Measuring fractional charge and statistics in fractional quantum Hall fluids through noise experiments

TL;DR

This paper proposes a three-terminal T-junction experiment to directly measure fractional charge and statistics of quasiparticles in fractional quantum Hall states through noise analysis, providing a new way to confirm their topological properties.

Contribution

It introduces a novel experimental setup and theoretical analysis for independently detecting fractional charge and statistics in FQH states via noise measurements.

Findings

Noise signatures reveal fractional charge and statistics.

Vortices in Laughlin states show bunching behavior.

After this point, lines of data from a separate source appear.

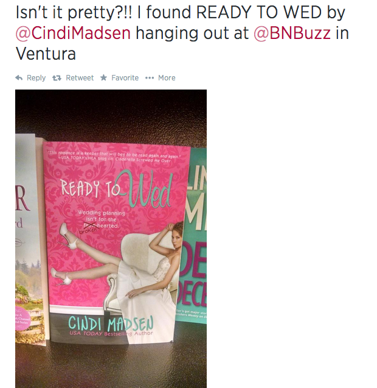This screenshot has height=388, width=377.
Task: Click the word 'Ventura' in the tweet
Action: coord(46,54)
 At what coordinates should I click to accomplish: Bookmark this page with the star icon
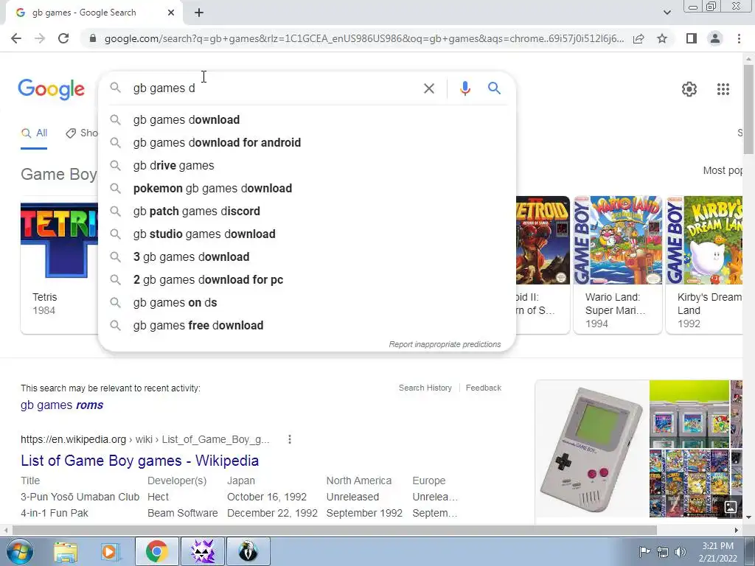662,38
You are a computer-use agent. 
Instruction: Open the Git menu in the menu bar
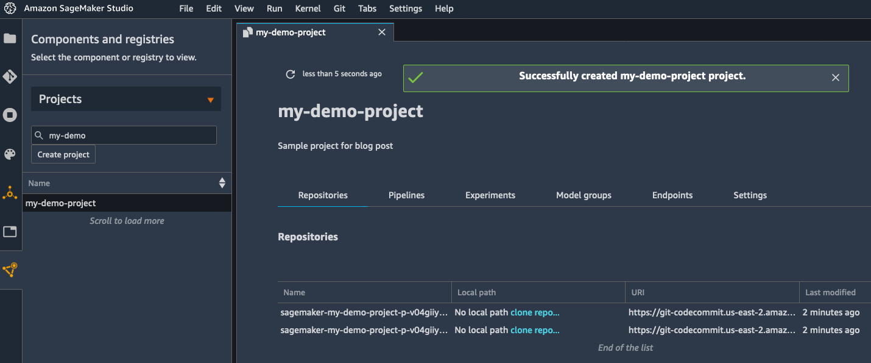340,9
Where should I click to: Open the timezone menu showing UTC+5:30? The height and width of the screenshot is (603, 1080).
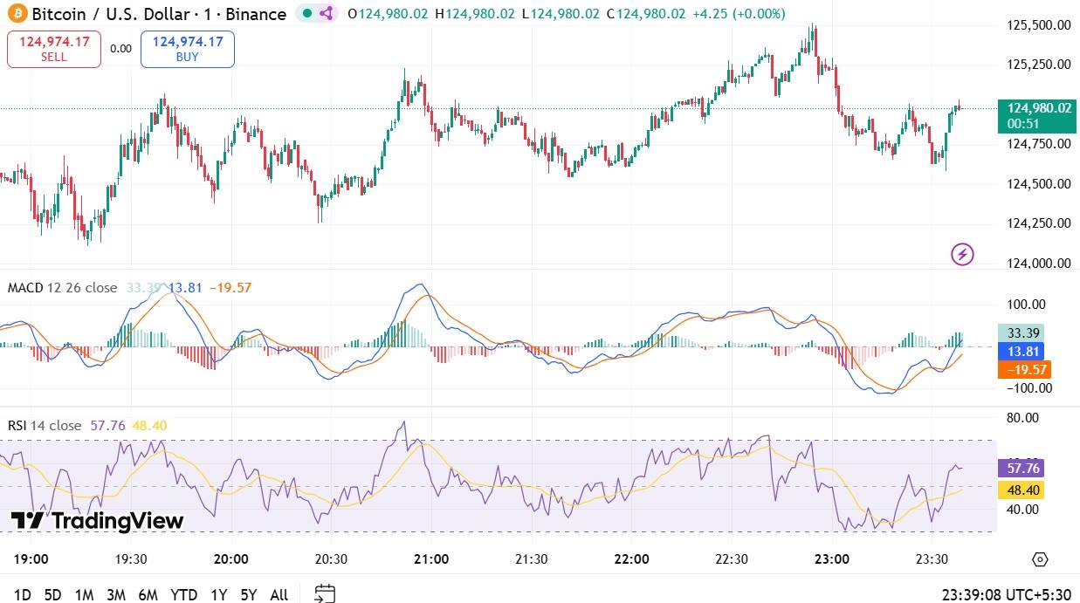coord(1008,595)
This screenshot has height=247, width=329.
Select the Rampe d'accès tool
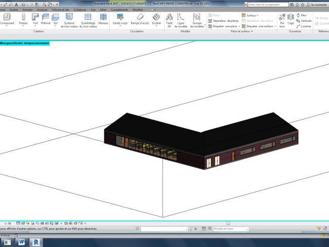tap(140, 18)
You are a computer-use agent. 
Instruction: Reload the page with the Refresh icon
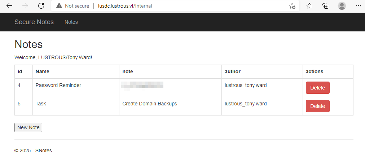[41, 6]
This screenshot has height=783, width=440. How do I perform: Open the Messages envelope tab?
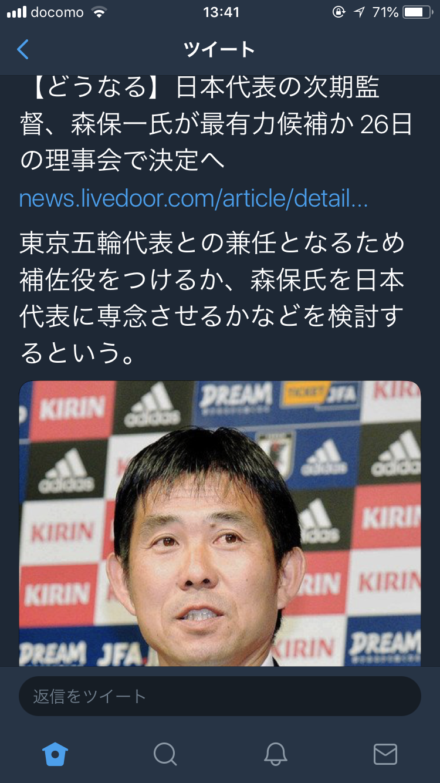point(385,754)
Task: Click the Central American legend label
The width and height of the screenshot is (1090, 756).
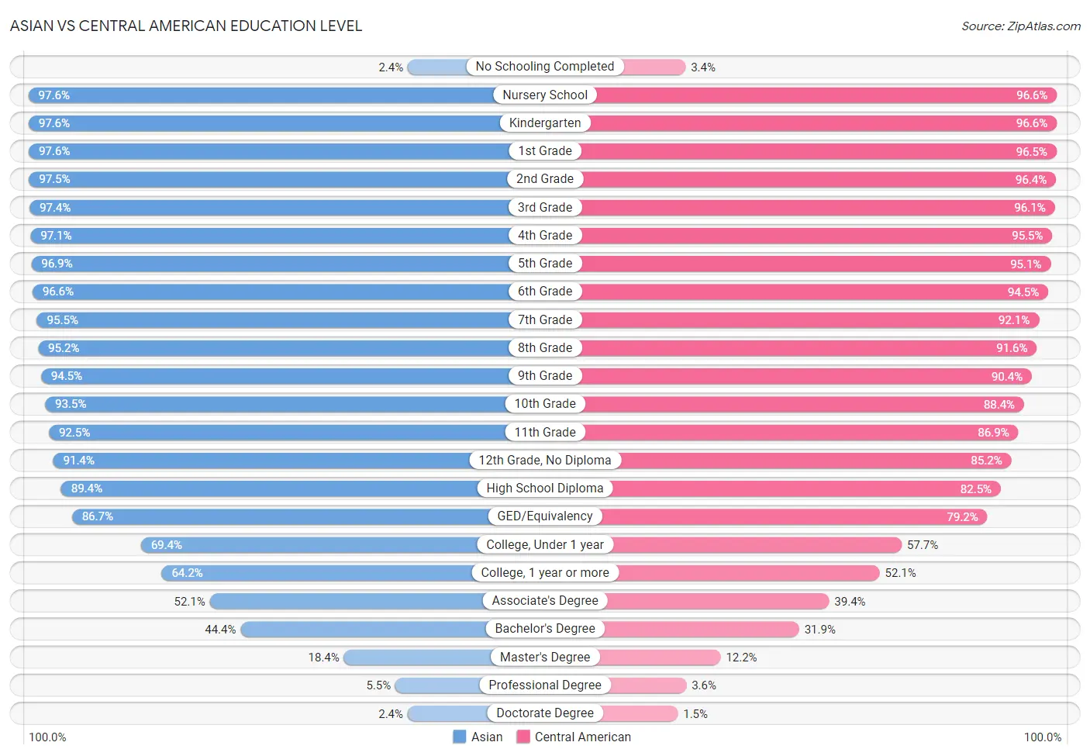Action: coord(583,737)
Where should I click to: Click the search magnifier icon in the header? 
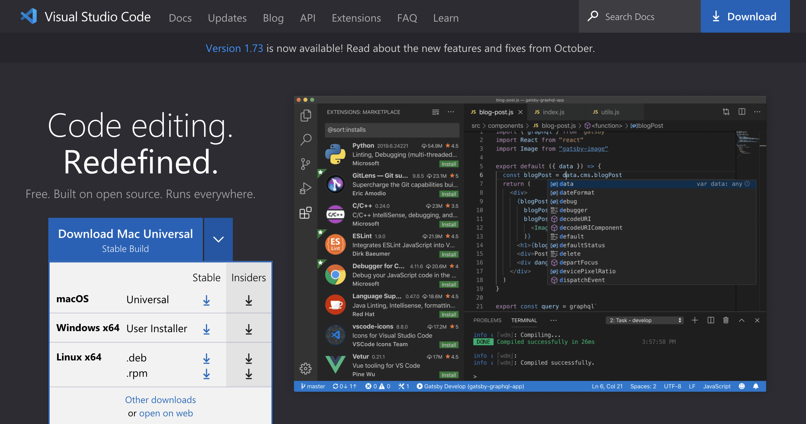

Higher Jain states exhibit anti-bunching effects.

Abstract

A central long standing prediction of the theory of fractional quantum Hall (FQH) states that it is a topological fluid whose elementary excitations are vortices with fractional charge and fractional statistics. Yet, the unambiguous experimental detection of this fundamental property, that the vortices have fractional statistics, has remained an open challenge. Here we propose a three-terminal ``T-junction'' as an experimental setup for the direct and independent measurement of the fractional charge and statistics of fractional quantum Hall quasiparticles via cross current noise measurements. We present a non-equilibrium calculation of the quantum noise in the T-junction setup for FQH Jain states. We show that the cross current correlation (noise) can be written in a simple form, a sum of two terms, which reflects the braiding properties of the quasiparticles: the statistics dependence captured in a factor of $\cos\theta$ in one of two contributions. Through analyzing these two contributions for different parameter ranges that are experimentally relevant, we demonstrate that the noise at finite temperature reveals signatures of generalized exclusion principles, fractional exchange statistics and fractional charge. We also predict that the vortices of Laughlin states exhibit a ``bunching'' effect, while higher states in the Jain sequences exhibit an ``anti-bunching'' effect.